Le tourisme à Cuba traverse une période particulièrement délicate. Alors que l’île peine toujours à retrouver son niveau d’activité d’avant la pandémie, les tensions persistantes entre Washington et La Havane ajoutent une nouvelle couche d’incertitude pour les investisseurs et les partenaires internationaux.
Selon la presse spécialisée, de nouvelles mesures américaines pourraient renforcer la pression sur certaines entreprises étrangères travaillant avec Gaviota, le principal groupe touristique cubain, contrôlé par le conglomérat militaire Gaesa. Au-delà de la dimension géopolitique, cette situation soulève une question plus large : comment Cuba peut-elle moderniser son offre touristique et attirer de nouveaux capitaux dans un environnement devenu particulièrement complexe ?
Sommaire
Pourquoi le tourisme de Cuba reste sous pression
Depuis plusieurs années, Cuba accumule les difficultés économiques. Les professionnels du tourisme font face à des défis qui dépassent largement la seule question des sanctions américaines.

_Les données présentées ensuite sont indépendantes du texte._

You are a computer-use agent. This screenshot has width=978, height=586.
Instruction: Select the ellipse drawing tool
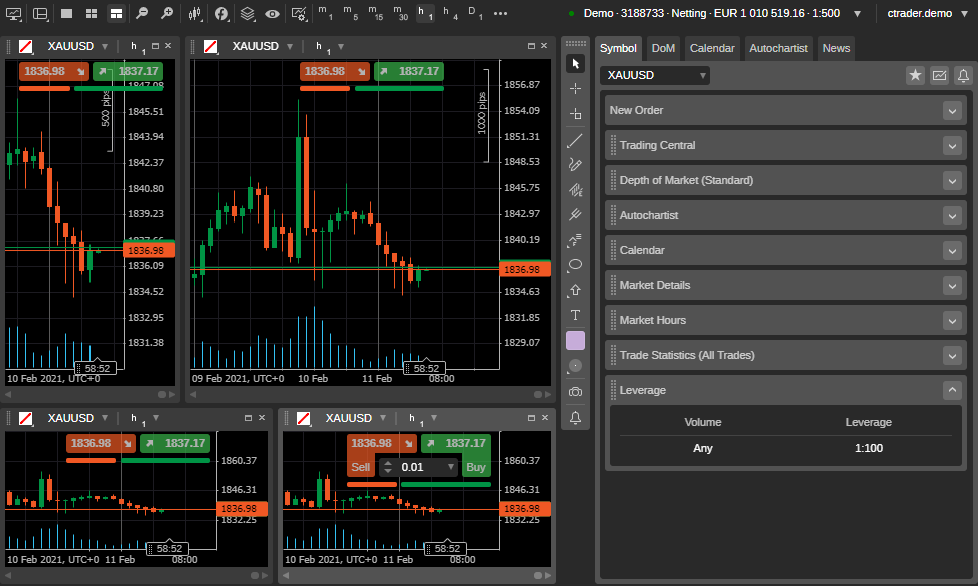[x=575, y=266]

L’île doit composer avec des contraintes d’approvisionnement, des tensions sur l’énergie, une inflation élevée et un contexte économique qui complique le financement de nouveaux projets.
Dans le même temps, la concurrence régionale s’intensifie. Des destinations comme la République dominicaine, le Mexique ou la Jamaïque continuent d’attirer les investissements internationaux et poursuivent la modernisation de leurs infrastructures touristiques.
Pour Cuba, l’enjeu consiste désormais à maintenir l’attractivité de sa destination tout en rassurant les partenaires étrangers susceptibles de participer à son développement.

Le rôle central de Gaviota dans l’économie touristique cubaine
Au cœur du dossier se trouve Gaviota, acteur majeur du tourisme cubain. Le groupe est présent dans une grande partie de l’écosystème touristique de l’île à travers l’hôtellerie, les services de transport, les marinas ou encore certaines activités de loisirs.
Cette position stratégique explique pourquoi toute évolution de la politique américaine à son égard est suivie de près par les professionnels du secteur.
Selon plusieurs observateurs, l’incertitude réglementaire constitue aujourd’hui l’un des principaux freins aux nouveaux investissements étrangers dans le tourisme cubain.
Les chaînes internationales restent des partenaires clés
Malgré les difficultés actuelles, les groupes hôteliers internationaux conservent un rôle important dans l’exploitation touristique de Cuba.
Depuis plusieurs décennies, des opérateurs étrangers participent à la gestion de nombreux établissements sur l’île et contribuent à la commercialisation de la destination sur les marchés internationaux.
Leur présence apporte également une expertise opérationnelle, des standards de qualité et des réseaux de distribution indispensables à la visibilité de Cuba auprès des voyageurs étrangers.
À ce stade, aucune annonce de retrait massif des principaux groupes hôteliers internationaux présents à Cuba n’a été officiellement confirmée.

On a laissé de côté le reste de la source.